DUABELAS POKOK DASAR POLITIK.

  Komisi Tiga Negara telah diberitahukan oleh kedua delegasi, bahwa sudah ditandatangani, perdjandjian penghentian permusuhan, maka Pemerintah mereka masing-masing menerima pokok-pokok jang merupakan dasar untuk perundingan politik buat selandjutnja sebagai berikut:

1. Bantuan dari Komisi Tiga Negara akan diteruskan untuk melaksanakan dan mengadakan perdjandjian untuk menjelesaikan pertikaian politik dipulau-pulau Djawa, Sumatera dan Madura, berdasar kepada prinsip naskah perdjandjian ,,Linggardjati".

2. Telah sewadjarnja, bahwa kedua pihak tidak berhak menghalanghalangi pergerakan-pergerakan rakjat untuk mengemukakan suaranja dengan leluasa dan merdeka, jang sesuai dengan perdjandjian Linggardjati. Djuga telah disetudjui, bahwa kedua pihak akan memberi djaminan tentang adanja kemerdekaan bersidang dan berkumpul, kemerdekaan mengeluarkan suara dan pendapatannja dan kemerdekaan dalam penjiaran (publikasi), asal djaminan ini tidak dianggap meliputi djuga propaganda untuk mendjalankan kekerasan dan pembalasan (repressailles) .

3. Telah sewadjarnja, bahwa keputusan untuk mengadakan perobahan-perobahan dalam pemerintahan pamong-pradja didaerah-daerah hanja dapat dilakukan dengan persetudjuan sepenuhnja dan sukarela dari penduduk didaerah-daerah itu pada suatu saat, setelah dapat didjamin keamanan dan ketenteraman dan tidak adanja lagi paksaan kepada rakjat.

4. Bahwa dalam mengadakan suatu perdjandjian politik dilakukan pula persiapan-persiapan untuk lambat-laun mengurangkan djumlah kekuatan tenteranja masing-masing.

5. Bahwa, setelah dilakukan penanda-tanganan perdjandjian penghentian permusuhan dan sebaik dapat dilaksanakan perdjandjian itu, maka kegiatan dalam lapangan ekonomi, perdagangan, perhubungan dan pengangkutan akan diperbaiki dengan segera, dengan bekerdja bersama-sama dimana harus diperhatikan kepentingan-kepentingan semua bagian-bagian lain di Indonesia.

▶ [Daftar Tugas]:
1) Bisakah Anda mengulang dengan persis bagian teks tentang pokok dasar politik di atas, mulai dari "2. Telah sewadjarnja, bahwa" dan berakhir pada "paksaan kepada rakjat."?
2) Bisakah Anda meneruskan teks tentang pokok dasar politik di atas, mulai dari titik teks itu berhenti?

▶ [Entri Data]:
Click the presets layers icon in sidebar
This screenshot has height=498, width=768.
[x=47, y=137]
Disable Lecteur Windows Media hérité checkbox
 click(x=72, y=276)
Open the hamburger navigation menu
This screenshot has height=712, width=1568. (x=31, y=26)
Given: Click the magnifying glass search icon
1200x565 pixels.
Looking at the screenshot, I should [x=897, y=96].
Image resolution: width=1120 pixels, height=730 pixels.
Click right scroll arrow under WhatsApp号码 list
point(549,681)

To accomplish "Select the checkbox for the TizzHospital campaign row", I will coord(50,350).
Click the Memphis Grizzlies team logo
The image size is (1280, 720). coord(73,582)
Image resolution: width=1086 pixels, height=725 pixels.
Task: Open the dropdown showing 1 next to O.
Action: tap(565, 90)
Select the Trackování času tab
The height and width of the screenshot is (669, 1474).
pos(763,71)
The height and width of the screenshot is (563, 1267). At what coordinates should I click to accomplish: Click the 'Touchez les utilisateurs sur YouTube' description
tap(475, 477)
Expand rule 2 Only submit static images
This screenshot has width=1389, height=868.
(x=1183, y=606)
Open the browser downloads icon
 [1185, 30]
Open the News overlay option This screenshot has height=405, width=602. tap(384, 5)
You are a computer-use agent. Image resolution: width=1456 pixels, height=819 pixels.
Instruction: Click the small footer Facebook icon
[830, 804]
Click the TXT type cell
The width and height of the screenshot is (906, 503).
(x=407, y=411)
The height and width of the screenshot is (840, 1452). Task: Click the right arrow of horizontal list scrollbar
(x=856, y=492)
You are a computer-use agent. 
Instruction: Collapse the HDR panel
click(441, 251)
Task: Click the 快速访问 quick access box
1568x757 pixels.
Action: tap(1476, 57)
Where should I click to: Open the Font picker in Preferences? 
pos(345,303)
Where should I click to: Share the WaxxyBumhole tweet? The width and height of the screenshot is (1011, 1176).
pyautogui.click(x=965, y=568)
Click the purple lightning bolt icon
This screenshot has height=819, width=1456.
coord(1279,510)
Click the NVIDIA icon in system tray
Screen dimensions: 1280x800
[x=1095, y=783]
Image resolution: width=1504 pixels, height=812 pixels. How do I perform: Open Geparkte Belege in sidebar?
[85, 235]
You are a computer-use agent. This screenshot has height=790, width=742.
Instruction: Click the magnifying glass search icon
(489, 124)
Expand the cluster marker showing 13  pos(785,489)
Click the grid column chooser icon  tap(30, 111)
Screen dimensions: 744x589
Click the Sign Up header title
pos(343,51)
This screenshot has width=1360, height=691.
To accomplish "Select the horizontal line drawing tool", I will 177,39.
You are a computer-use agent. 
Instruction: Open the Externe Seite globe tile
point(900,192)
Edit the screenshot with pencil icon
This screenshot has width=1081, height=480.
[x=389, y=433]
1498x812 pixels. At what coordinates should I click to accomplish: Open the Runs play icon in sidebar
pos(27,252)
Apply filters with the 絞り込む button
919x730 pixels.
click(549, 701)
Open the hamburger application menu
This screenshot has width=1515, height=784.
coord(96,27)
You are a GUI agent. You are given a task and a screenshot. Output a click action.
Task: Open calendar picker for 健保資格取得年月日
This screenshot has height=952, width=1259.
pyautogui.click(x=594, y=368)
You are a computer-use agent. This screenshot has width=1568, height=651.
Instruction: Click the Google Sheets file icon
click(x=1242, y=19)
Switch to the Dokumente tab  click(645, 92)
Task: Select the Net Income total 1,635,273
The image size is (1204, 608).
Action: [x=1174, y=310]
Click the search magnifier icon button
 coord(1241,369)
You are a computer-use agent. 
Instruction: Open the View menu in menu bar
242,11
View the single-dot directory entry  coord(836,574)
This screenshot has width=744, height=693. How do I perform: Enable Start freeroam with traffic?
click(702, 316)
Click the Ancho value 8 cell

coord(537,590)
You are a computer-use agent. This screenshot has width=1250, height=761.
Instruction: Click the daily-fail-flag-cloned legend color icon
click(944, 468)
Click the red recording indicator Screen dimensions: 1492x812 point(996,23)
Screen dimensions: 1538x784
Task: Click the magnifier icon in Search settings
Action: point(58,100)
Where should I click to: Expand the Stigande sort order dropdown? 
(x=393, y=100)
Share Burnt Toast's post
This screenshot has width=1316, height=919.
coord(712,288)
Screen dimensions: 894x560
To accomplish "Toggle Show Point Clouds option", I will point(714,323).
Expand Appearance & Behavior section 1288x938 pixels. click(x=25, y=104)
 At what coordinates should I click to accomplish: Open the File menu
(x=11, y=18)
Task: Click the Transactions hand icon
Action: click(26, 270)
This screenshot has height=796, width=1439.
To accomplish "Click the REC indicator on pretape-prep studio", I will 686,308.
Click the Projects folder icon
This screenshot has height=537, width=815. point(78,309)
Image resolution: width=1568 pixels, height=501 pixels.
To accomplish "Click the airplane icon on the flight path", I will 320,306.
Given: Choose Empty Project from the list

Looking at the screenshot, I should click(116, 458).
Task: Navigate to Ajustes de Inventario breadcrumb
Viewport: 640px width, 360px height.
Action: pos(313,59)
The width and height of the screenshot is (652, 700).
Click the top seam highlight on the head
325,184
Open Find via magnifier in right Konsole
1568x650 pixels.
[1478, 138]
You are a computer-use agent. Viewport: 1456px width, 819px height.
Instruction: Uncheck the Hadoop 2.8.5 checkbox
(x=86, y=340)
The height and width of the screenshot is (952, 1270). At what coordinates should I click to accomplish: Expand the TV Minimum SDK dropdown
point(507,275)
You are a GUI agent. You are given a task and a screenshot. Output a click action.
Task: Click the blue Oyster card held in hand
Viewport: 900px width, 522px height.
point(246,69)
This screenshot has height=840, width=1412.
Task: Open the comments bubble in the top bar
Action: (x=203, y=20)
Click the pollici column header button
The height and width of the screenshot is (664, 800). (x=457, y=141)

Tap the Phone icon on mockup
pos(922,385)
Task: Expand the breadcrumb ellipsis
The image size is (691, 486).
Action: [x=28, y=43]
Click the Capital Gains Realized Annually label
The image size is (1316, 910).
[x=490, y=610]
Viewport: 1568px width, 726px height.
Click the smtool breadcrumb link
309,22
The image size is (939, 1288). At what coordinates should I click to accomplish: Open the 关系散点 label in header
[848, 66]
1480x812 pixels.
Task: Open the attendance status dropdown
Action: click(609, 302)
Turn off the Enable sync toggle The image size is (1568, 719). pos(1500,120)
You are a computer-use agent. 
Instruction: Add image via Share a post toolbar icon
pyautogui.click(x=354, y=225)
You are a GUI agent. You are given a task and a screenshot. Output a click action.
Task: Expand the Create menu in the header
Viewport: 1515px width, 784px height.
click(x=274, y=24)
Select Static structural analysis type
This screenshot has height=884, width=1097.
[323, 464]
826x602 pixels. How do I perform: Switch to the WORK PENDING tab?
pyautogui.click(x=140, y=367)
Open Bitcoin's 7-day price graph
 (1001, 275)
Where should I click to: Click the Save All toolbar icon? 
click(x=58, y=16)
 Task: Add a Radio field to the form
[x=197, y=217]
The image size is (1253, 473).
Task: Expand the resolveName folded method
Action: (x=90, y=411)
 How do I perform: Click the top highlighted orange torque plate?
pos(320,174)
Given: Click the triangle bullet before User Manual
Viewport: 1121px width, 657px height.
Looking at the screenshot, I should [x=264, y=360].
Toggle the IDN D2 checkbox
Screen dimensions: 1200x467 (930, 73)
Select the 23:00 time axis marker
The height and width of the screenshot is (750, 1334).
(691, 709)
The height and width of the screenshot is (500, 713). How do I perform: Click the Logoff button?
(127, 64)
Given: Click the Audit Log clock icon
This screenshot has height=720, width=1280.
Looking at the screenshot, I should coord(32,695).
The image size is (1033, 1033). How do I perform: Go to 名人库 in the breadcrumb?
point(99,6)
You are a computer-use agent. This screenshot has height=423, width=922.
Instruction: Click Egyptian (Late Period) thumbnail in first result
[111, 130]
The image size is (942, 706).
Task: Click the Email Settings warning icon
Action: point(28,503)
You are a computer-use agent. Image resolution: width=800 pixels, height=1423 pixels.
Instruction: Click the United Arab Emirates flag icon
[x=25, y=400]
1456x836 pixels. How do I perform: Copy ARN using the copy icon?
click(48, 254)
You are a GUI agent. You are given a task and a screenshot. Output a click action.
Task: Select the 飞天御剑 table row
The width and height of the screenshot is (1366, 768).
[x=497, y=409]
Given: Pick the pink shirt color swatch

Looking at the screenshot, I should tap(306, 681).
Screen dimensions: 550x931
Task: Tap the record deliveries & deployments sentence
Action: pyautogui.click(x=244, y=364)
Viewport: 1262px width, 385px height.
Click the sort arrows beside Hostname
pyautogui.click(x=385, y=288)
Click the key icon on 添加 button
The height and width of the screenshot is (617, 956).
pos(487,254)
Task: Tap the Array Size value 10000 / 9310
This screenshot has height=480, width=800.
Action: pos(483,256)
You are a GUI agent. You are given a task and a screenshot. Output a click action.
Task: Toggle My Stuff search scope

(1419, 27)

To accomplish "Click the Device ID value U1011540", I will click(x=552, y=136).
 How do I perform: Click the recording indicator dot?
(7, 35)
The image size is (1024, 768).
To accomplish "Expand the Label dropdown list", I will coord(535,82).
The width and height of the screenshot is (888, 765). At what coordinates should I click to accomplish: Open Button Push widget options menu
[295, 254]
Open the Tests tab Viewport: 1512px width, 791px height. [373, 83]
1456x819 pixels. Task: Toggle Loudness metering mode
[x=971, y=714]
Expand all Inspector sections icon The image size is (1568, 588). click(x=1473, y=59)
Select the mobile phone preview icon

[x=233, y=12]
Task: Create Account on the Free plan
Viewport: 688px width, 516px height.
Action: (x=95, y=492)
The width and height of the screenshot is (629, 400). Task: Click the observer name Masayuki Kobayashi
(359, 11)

▶ [Jawaban Berikut]:
1)
2. Telah sewadjarnja, bahwa kedua pihak tidak berhak menghalanghalangi pergerakan-pergerakan rakjat untuk mengemukakan suaranja dengan leluasa dan merdeka, jang sesuai dengan perdjandjian Linggardjati. Djuga telah disetudjui, bahwa kedua pihak akan memberi djaminan tentang adanja kemerdekaan bersidang dan berkumpul, kemerdekaan mengeluarkan suara dan pendapatannja dan kemerdekaan dalam penjiaran (publikasi), asal djaminan ini tidak dianggap meliputi djuga propaganda untuk mendjalankan kekerasan dan pembalasan (repressailles) .

3. Telah sewadjarnja, bahwa keputusan untuk mengadakan perobahan-perobahan dalam pemerintahan pamong-pradja didaerah-daerah hanja dapat dilakukan dengan persetudjuan sepenuhnja dan sukarela dari penduduk didaerah-daerah itu pada suatu saat, setelah dapat didjamin keamanan dan ketenteraman dan tidak adanja lagi paksaan kepada rakjat.

2)
6. Bahwa akan diadakan plebisciet sesudah waktu jang tidak kurang dari enam bulan dan tidak lebih dari satu tahun, setelah ditanda-tangani perdjandjian, dalam waktu mana dapat terdjadi tukar-menukar fikiran, dan pertimbangan tentang soal-soal jang penting setjara merdeka dan dengan tidak ada paksaan. Dalam waktu itu, dapat diadakan pemilihan umum setjara merdeka, agar rakjat Indonesia dapat menentukan kedudukannja sendiri dilapangan politik dalam hubungan dengan Negara Indonesia Serikat.

7. Bahwa suatu dewan jang akan menetapkan undang-undang dasar (constitutie) akan dipilih setjara demokrasi untuk menetapkan suatu undang-undang dasar buat Negara Indonesia Serikat.

8. Telah didapat persetudjuan, bahwa, setelah ditanda-tanganinja perdjandjian, sebagai jang dimaksud dalam pasal 1, djika salah satu dari kedua pihak meminta kepada Perserikatan Bangsa-Bangsa untuk mengadakan satu badan buat melakukan pengawasan sampai saat diserahkannja kedaulatan Pemerintah Belanda kepada Pemerintah Negara Indonesia Serikat, maka pihak jang kedua akan menimbangnja dengan sungguh-sungguh. Dasar-dasar seperti dibawah ini diambil dari naskah perdjuangan ,,Linggardjati”.

9. Kemerdekaan bebas buat bangsa Indonesia seluruhnja.

10. Bekerdja bersama antara bangsa Belanda dan bangsa Indonesia.

11. Satu negara berdasarkan federasi jang berdaulat, dan dengan suatu undang-undang dasar jang timbulnja melalui djalan-djalan demokrasi.

12. Suatu Uni (persatuan) dari Negara Indonesia Serikat dengan Keradjaan Belanda dan bagian-bagiannja jang lain, dibawah Turunan Radja Belanda.

  Pada tanggal 23 Djanugri 1948, Presiden mengumumkan bubarnja Kabinet Amir Sjarifuddin.

  Drs. Mohd. Hatta ditundjuk sebagai formateur Kabinet.

  Pada tanggal 29 Djanuari 1948, Presidentieel Kabinet Hatta dibentuk (Kabinet VII). Program Kabinet :

  1. Menjelenggarakan persetudjuan Renville.

  2. Mempertjepat terbentuknja Negara Indonesia Serikat.

  3. Rasionalisasi.

  4. Pembangunan.

  Pada tanggal 1 Pebruari 1948, Delegasi Republik jang dipimpin oleh Mr. Amir Sjarifuddin bubar, dan dibentuk jang baru dipimpin oleh Mr. Mohd. Roem.

  Pada tanggal 6 Pebruari 1948, Panitia Hidjrah dibentuk, untuk memindahkan pradjurit-pradjurit T.N.I. dari ,,kantong-kantong”, sesuai dengan perdjandjian Renville. Pada tanggal 9 Pebruari 1948, berlangsunglah sidang jang penghabisan dikapal ,,Renville".

Pada tanggal 10 Pebruari 1948, K.T.N. buat pertama kalinja mengirimkan laporan sementara kepada Dewan Keamanan.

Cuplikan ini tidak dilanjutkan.